Martin Rose, HydroDog’s franchisor, says he makes a series of careful assessments to determine if a potential franchisee is right for the business.

 

He says: “Then we put them on the road with a franchisee to have an experience day and after that give them a six-page survey that includes questions like ‘how many other franchisees have you contacted?’ and ‘what did they say?’ to help manage their expectations.”

 

“If they haven’t spoken to other franchisees, that tells us to be very cautious. We will not proceed until they have done their homework.”

 

It's all in the paperwork

 

Indeed, Phil Blain, franchise expert and the co-author of The Franchisee’s Guide, says the bible of every potential franchisee should be the disclosure document.

 

‘Thanks to recent legislative changes franchisees are now able to access critical details in the disclosure document like full details of existing franchisees and also people who have left the system.”

 

“Contacting these people is a great place to start. You also need to draw up questions like ‘are you making the money you thought you would?’, ‘are you getting the support you thought you would’ and ‘if you had your time again would you still get into the franchise?’” says Blain.

 

“Make sure you ask other franchisees the same questions so you get consistency in responses. Of course, not everyone is happy 100% of the time, but if seven or eight people out of ten are happy, it’s probably a good franchise,” he says.

 

Grant Cairns, the Commonwealth Bank’s general manager, industry and banking specialists, says it’s important to understand the difference between a franchise and running your own business before investing.

 

“A franchise is often a useful framework for someone who has never owned their own business because it provides structure and support.”

 

“And a benefit of working in a franchise is that the franchisor understands the regulatory environment and is best placed to provide support on new regulations and rules around workplace relations and occupational health and safety,” says Cairns.

 

“You do need to work within the system, but lots of franchises give the franchisee the opportunity to be creative with marketing and structurally.

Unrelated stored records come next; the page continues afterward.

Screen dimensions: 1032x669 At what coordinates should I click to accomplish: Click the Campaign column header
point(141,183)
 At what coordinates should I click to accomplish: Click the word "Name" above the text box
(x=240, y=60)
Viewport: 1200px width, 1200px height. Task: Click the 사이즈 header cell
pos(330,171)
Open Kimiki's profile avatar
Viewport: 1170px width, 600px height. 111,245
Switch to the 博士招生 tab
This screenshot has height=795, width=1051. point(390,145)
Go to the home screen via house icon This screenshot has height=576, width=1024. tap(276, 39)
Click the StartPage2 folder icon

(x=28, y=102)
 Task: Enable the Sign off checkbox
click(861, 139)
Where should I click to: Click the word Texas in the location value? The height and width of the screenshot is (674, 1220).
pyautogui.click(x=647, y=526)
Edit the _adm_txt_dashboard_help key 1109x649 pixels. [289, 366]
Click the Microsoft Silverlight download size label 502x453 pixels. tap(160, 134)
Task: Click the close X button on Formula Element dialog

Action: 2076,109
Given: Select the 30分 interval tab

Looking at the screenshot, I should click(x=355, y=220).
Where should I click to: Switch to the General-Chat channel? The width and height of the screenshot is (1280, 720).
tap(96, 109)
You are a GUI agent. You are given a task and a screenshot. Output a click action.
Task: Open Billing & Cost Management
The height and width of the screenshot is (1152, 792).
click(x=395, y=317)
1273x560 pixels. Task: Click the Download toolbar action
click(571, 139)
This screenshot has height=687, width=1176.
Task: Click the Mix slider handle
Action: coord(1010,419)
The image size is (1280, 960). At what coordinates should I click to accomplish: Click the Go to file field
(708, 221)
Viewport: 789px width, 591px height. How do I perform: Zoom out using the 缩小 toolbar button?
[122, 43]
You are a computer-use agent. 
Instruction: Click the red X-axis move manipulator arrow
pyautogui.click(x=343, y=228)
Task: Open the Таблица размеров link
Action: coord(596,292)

They are trying to set them up for success.”

 

Five essential tips for prospective franchisees:

  • Make sure you understand exactly what you will pay before you make a commitment.
  • Be wary of franchises that offer the opportunity to make a lot of money without a lot of work.
  • Ask plenty of questions and ring other franchisees that are already up and running before making any commitments.
  • Stay abreast of changing trends and business conditions in the area or industry you might be getting into.
  • Critically assess details in the disclosure document such as existing franchisees and also people who have left the system.